- **EXERCISE OBJECTIVE**: Rewrite the records below, swapping every "computer-use agent" for "desktop agent" and leaving everything else unchanged.
====
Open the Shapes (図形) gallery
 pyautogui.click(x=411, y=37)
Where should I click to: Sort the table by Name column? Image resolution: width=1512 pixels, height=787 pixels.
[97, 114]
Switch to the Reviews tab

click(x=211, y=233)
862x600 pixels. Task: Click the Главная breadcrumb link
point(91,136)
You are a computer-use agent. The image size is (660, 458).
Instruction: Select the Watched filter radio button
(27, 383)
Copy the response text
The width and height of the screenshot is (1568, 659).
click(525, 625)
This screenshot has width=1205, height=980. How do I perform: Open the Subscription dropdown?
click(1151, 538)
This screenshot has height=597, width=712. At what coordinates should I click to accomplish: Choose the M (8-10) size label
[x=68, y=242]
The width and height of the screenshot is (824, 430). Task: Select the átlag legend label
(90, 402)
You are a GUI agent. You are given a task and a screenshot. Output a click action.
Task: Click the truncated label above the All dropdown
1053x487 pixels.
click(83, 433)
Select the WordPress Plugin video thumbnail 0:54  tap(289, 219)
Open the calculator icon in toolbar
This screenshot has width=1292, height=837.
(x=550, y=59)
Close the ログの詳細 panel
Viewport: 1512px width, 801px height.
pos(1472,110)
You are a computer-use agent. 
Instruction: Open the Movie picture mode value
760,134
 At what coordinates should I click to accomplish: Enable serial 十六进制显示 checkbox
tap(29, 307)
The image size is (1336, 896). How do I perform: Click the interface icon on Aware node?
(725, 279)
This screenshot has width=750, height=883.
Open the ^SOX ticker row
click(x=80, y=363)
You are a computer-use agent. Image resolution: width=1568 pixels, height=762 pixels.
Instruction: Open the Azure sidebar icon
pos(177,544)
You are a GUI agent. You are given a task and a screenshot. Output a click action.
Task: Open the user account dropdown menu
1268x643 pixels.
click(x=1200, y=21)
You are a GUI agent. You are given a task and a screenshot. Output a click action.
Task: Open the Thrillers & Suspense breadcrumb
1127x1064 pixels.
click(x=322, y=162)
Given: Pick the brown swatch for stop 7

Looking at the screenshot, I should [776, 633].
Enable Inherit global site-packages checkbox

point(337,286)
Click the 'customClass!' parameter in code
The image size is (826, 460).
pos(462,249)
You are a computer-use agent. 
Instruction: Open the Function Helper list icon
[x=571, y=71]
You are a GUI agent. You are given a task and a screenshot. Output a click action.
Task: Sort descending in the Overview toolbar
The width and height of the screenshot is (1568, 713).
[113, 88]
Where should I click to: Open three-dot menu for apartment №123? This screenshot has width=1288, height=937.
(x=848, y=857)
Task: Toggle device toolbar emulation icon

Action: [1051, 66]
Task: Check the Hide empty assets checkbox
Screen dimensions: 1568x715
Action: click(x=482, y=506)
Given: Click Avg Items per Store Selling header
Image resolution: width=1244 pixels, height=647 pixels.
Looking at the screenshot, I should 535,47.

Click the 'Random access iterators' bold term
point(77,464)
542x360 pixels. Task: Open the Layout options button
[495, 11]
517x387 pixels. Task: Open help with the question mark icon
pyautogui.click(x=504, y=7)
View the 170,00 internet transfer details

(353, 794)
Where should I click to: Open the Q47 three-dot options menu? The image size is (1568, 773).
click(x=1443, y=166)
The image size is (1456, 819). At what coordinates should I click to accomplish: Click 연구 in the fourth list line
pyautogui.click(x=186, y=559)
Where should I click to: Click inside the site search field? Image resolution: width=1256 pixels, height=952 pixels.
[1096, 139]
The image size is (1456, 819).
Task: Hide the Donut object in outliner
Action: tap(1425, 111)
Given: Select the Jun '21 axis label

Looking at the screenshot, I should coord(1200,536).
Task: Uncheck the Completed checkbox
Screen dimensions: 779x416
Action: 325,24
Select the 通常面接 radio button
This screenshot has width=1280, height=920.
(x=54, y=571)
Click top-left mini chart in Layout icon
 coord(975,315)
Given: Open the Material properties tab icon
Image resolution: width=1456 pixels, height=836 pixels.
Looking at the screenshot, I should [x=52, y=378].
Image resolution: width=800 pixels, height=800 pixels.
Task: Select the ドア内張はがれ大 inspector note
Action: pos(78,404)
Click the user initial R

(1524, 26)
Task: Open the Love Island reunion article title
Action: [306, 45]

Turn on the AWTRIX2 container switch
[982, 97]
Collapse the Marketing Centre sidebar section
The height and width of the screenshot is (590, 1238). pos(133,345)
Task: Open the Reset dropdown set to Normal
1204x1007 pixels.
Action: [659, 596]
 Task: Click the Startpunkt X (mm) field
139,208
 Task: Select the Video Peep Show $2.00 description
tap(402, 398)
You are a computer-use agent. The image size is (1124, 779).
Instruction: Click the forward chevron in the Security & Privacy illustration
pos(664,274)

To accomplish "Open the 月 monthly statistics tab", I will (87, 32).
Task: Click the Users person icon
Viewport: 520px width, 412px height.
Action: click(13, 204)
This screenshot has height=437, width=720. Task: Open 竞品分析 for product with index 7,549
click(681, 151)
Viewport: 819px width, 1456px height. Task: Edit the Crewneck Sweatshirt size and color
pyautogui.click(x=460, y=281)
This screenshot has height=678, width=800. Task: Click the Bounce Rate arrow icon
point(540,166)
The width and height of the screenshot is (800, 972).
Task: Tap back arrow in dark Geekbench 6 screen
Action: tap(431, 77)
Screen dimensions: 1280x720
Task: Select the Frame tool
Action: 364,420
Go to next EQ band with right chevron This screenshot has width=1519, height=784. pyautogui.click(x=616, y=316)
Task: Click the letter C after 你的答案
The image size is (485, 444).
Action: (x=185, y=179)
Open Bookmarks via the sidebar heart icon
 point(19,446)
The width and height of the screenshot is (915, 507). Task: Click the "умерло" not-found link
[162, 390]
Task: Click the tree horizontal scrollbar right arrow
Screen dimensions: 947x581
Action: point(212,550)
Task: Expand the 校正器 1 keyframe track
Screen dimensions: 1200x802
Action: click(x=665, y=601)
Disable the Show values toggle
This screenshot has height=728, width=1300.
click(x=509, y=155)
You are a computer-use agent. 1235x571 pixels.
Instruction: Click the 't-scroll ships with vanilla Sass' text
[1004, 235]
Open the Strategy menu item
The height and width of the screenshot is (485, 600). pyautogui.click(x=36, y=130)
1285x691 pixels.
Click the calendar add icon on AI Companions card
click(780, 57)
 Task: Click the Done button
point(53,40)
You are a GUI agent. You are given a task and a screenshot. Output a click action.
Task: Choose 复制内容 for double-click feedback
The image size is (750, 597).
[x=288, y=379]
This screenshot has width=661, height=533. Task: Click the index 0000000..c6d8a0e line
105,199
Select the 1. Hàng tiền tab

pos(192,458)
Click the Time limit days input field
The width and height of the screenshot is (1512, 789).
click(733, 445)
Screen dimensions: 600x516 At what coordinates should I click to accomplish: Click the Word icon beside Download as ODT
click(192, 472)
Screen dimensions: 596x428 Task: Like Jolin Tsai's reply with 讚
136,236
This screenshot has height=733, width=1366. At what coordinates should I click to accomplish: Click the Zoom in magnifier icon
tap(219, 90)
====
- **ANSWER BELOW**:
Open the Shapes (図形) gallery
 pyautogui.click(x=411, y=37)
Where should I click to: Sort the table by Name column? Image resolution: width=1512 pixels, height=787 pixels.
[97, 114]
Switch to the Reviews tab

click(x=211, y=233)
862x600 pixels. Task: Click the Главная breadcrumb link
point(91,136)
You are a desktop agent. The image size is (660, 458).
Instruction: Select the Watched filter radio button
(27, 383)
Copy the response text
The width and height of the screenshot is (1568, 659).
click(525, 625)
This screenshot has width=1205, height=980. How do I perform: Open the Subscription dropdown?
click(1151, 538)
This screenshot has height=597, width=712. At what coordinates should I click to accomplish: Choose the M (8-10) size label
[x=68, y=242]
The width and height of the screenshot is (824, 430). Task: Select the átlag legend label
(90, 402)
You are a GUI agent. You are given a task and a screenshot. Output a click action.
Task: Click the truncated label above the All dropdown
1053x487 pixels.
click(83, 433)
Select the WordPress Plugin video thumbnail 0:54  tap(289, 219)
Open the calculator icon in toolbar
This screenshot has width=1292, height=837.
(x=550, y=59)
Close the ログの詳細 panel
Viewport: 1512px width, 801px height.
pos(1472,110)
You are a desktop agent. 
Instruction: Open the Movie picture mode value
760,134
 At what coordinates should I click to accomplish: Enable serial 十六进制显示 checkbox
tap(29, 307)
The image size is (1336, 896). How do I perform: Click the interface icon on Aware node?
(725, 279)
This screenshot has width=750, height=883.
Open the ^SOX ticker row
click(x=80, y=363)
You are a desktop agent. Image resolution: width=1568 pixels, height=762 pixels.
Instruction: Open the Azure sidebar icon
pos(177,544)
You are a GUI agent. You are given a task and a screenshot. Output a click action.
Task: Open the user account dropdown menu
1268x643 pixels.
click(x=1200, y=21)
You are a GUI agent. You are given a task and a screenshot. Output a click action.
Task: Open the Thrillers & Suspense breadcrumb
1127x1064 pixels.
click(x=322, y=162)
Given: Pick the brown swatch for stop 7

Looking at the screenshot, I should [776, 633].
Enable Inherit global site-packages checkbox

point(337,286)
Click the 'customClass!' parameter in code
The image size is (826, 460).
pos(462,249)
You are a desktop agent. 
Instruction: Open the Function Helper list icon
[x=571, y=71]
You are a GUI agent. You are given a task and a screenshot. Output a click action.
Task: Sort descending in the Overview toolbar
The width and height of the screenshot is (1568, 713).
[113, 88]
Where should I click to: Open three-dot menu for apartment №123? This screenshot has width=1288, height=937.
(x=848, y=857)
Task: Toggle device toolbar emulation icon

Action: [1051, 66]
Task: Check the Hide empty assets checkbox
Screen dimensions: 1568x715
Action: click(x=482, y=506)
Given: Click Avg Items per Store Selling header
Image resolution: width=1244 pixels, height=647 pixels.
Looking at the screenshot, I should 535,47.

Click the 'Random access iterators' bold term
point(77,464)
542x360 pixels. Task: Open the Layout options button
[495, 11]
517x387 pixels. Task: Open help with the question mark icon
pyautogui.click(x=504, y=7)
View the 170,00 internet transfer details

(353, 794)
Where should I click to: Open the Q47 three-dot options menu? The image size is (1568, 773).
click(x=1443, y=166)
The image size is (1456, 819). At what coordinates should I click to accomplish: Click 연구 in the fourth list line
pyautogui.click(x=186, y=559)
Where should I click to: Click inside the site search field? Image resolution: width=1256 pixels, height=952 pixels.
[1096, 139]
The image size is (1456, 819).
Task: Hide the Donut object in outliner
Action: tap(1425, 111)
Given: Select the Jun '21 axis label

Looking at the screenshot, I should coord(1200,536).
Task: Uncheck the Completed checkbox
Screen dimensions: 779x416
Action: 325,24
Select the 通常面接 radio button
This screenshot has width=1280, height=920.
(x=54, y=571)
Click top-left mini chart in Layout icon
 coord(975,315)
Given: Open the Material properties tab icon
Image resolution: width=1456 pixels, height=836 pixels.
Looking at the screenshot, I should [x=52, y=378].
Image resolution: width=800 pixels, height=800 pixels.
Task: Select the ドア内張はがれ大 inspector note
Action: pos(78,404)
Click the user initial R

(1524, 26)
Task: Open the Love Island reunion article title
Action: [306, 45]

Turn on the AWTRIX2 container switch
[982, 97]
Collapse the Marketing Centre sidebar section
The height and width of the screenshot is (590, 1238). pos(133,345)
Task: Open the Reset dropdown set to Normal
1204x1007 pixels.
Action: [659, 596]
 Task: Click the Startpunkt X (mm) field
139,208
 Task: Select the Video Peep Show $2.00 description
tap(402, 398)
You are a desktop agent. The image size is (1124, 779).
Instruction: Click the forward chevron in the Security & Privacy illustration
pos(664,274)

To accomplish "Open the 月 monthly statistics tab", I will (87, 32).
Task: Click the Users person icon
Viewport: 520px width, 412px height.
Action: click(13, 204)
This screenshot has height=437, width=720. Task: Open 竞品分析 for product with index 7,549
click(681, 151)
Viewport: 819px width, 1456px height. Task: Edit the Crewneck Sweatshirt size and color
pyautogui.click(x=460, y=281)
This screenshot has height=678, width=800. Task: Click the Bounce Rate arrow icon
point(540,166)
The width and height of the screenshot is (800, 972).
Task: Tap back arrow in dark Geekbench 6 screen
Action: tap(431, 77)
Screen dimensions: 1280x720
Task: Select the Frame tool
Action: 364,420
Go to next EQ band with right chevron This screenshot has width=1519, height=784. pyautogui.click(x=616, y=316)
Task: Click the letter C after 你的答案
The image size is (485, 444).
Action: (x=185, y=179)
Open Bookmarks via the sidebar heart icon
 point(19,446)
The width and height of the screenshot is (915, 507). Task: Click the "умерло" not-found link
[162, 390]
Task: Click the tree horizontal scrollbar right arrow
Screen dimensions: 947x581
Action: point(212,550)
Task: Expand the 校正器 1 keyframe track
Screen dimensions: 1200x802
Action: click(x=665, y=601)
Disable the Show values toggle
This screenshot has height=728, width=1300.
click(x=509, y=155)
You are a desktop agent. 1235x571 pixels.
Instruction: Click the 't-scroll ships with vanilla Sass' text
[1004, 235]
Open the Strategy menu item
The height and width of the screenshot is (485, 600). pyautogui.click(x=36, y=130)
1285x691 pixels.
Click the calendar add icon on AI Companions card
click(780, 57)
 Task: Click the Done button
point(53,40)
You are a GUI agent. You are given a task and a screenshot. Output a click action.
Task: Choose 复制内容 for double-click feedback
The image size is (750, 597).
[x=288, y=379]
This screenshot has width=661, height=533. Task: Click the index 0000000..c6d8a0e line
105,199
Select the 1. Hàng tiền tab

pos(192,458)
Click the Time limit days input field
The width and height of the screenshot is (1512, 789).
click(733, 445)
Screen dimensions: 600x516 At what coordinates should I click to accomplish: Click the Word icon beside Download as ODT
click(192, 472)
Screen dimensions: 596x428 Task: Like Jolin Tsai's reply with 讚
136,236
This screenshot has height=733, width=1366. At what coordinates should I click to accomplish: Click the Zoom in magnifier icon
tap(219, 90)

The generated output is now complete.